The answer must be every entry, given again word for word.

-*-*-

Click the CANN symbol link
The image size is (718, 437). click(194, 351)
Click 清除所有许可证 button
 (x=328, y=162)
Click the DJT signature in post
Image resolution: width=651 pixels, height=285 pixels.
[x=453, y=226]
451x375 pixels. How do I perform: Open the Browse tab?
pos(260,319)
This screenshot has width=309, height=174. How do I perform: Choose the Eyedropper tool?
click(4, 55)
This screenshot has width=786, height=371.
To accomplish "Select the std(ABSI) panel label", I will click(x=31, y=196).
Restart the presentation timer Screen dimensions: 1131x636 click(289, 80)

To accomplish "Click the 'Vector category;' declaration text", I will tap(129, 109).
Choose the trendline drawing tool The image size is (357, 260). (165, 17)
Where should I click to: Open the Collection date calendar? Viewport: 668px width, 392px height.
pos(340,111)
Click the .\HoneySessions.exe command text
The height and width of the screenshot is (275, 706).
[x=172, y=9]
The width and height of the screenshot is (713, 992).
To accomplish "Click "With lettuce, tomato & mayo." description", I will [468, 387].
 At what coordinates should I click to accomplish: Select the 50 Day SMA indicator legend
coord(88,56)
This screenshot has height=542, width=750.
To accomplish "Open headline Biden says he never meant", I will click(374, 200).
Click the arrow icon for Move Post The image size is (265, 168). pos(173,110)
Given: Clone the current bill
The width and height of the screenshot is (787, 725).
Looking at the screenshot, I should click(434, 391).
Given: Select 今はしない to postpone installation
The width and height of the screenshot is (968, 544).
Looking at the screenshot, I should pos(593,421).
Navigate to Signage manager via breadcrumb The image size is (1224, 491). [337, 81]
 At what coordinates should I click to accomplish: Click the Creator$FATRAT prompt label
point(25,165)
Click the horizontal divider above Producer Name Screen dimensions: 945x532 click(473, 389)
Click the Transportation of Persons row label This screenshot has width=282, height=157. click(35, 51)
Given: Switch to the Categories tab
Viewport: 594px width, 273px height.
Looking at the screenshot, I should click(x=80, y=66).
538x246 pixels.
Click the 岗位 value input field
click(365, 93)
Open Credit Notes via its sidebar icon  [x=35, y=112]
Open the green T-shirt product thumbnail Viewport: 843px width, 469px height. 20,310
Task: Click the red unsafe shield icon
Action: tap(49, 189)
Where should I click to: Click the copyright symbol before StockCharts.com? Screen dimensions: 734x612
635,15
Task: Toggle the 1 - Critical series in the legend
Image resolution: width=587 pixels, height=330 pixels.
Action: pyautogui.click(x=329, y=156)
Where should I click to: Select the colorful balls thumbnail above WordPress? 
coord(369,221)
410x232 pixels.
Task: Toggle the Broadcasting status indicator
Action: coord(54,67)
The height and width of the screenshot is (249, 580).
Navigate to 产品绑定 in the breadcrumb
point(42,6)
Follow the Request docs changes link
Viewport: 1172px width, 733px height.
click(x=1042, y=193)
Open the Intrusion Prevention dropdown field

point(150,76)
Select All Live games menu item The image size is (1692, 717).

-*-*-

**Your response:**
Click the CANN symbol link
The image size is (718, 437). click(194, 351)
Click 清除所有许可证 button
 (x=328, y=162)
Click the DJT signature in post
Image resolution: width=651 pixels, height=285 pixels.
[x=453, y=226]
451x375 pixels. How do I perform: Open the Browse tab?
pos(260,319)
This screenshot has width=309, height=174. How do I perform: Choose the Eyedropper tool?
click(4, 55)
This screenshot has width=786, height=371.
To accomplish "Select the std(ABSI) panel label", I will click(x=31, y=196).
Restart the presentation timer Screen dimensions: 1131x636 click(289, 80)

To accomplish "Click the 'Vector category;' declaration text", I will tap(129, 109).
Choose the trendline drawing tool The image size is (357, 260). (165, 17)
Where should I click to: Open the Collection date calendar? Viewport: 668px width, 392px height.
pos(340,111)
Click the .\HoneySessions.exe command text
The height and width of the screenshot is (275, 706).
[x=172, y=9]
The width and height of the screenshot is (713, 992).
To accomplish "Click "With lettuce, tomato & mayo." description", I will [468, 387].
 At what coordinates should I click to accomplish: Select the 50 Day SMA indicator legend
coord(88,56)
This screenshot has height=542, width=750.
To accomplish "Open headline Biden says he never meant", I will click(374, 200).
Click the arrow icon for Move Post The image size is (265, 168). pos(173,110)
Given: Clone the current bill
The width and height of the screenshot is (787, 725).
Looking at the screenshot, I should click(434, 391).
Given: Select 今はしない to postpone installation
The width and height of the screenshot is (968, 544).
Looking at the screenshot, I should pos(593,421).
Navigate to Signage manager via breadcrumb The image size is (1224, 491). [337, 81]
 At what coordinates should I click to accomplish: Click the Creator$FATRAT prompt label
point(25,165)
Click the horizontal divider above Producer Name Screen dimensions: 945x532 click(473, 389)
Click the Transportation of Persons row label This screenshot has width=282, height=157. click(35, 51)
Given: Switch to the Categories tab
Viewport: 594px width, 273px height.
Looking at the screenshot, I should click(x=80, y=66).
538x246 pixels.
Click the 岗位 value input field
click(365, 93)
Open Credit Notes via its sidebar icon  [x=35, y=112]
Open the green T-shirt product thumbnail Viewport: 843px width, 469px height. 20,310
Task: Click the red unsafe shield icon
Action: tap(49, 189)
Where should I click to: Click the copyright symbol before StockCharts.com? Screen dimensions: 734x612
635,15
Task: Toggle the 1 - Critical series in the legend
Image resolution: width=587 pixels, height=330 pixels.
Action: pyautogui.click(x=329, y=156)
Where should I click to: Select the colorful balls thumbnail above WordPress? 
coord(369,221)
410x232 pixels.
Task: Toggle the Broadcasting status indicator
Action: coord(54,67)
The height and width of the screenshot is (249, 580).
Navigate to 产品绑定 in the breadcrumb
point(42,6)
Follow the Request docs changes link
Viewport: 1172px width, 733px height.
click(x=1042, y=193)
Open the Intrusion Prevention dropdown field

point(150,76)
Select All Live games menu item The image size is (1692, 717).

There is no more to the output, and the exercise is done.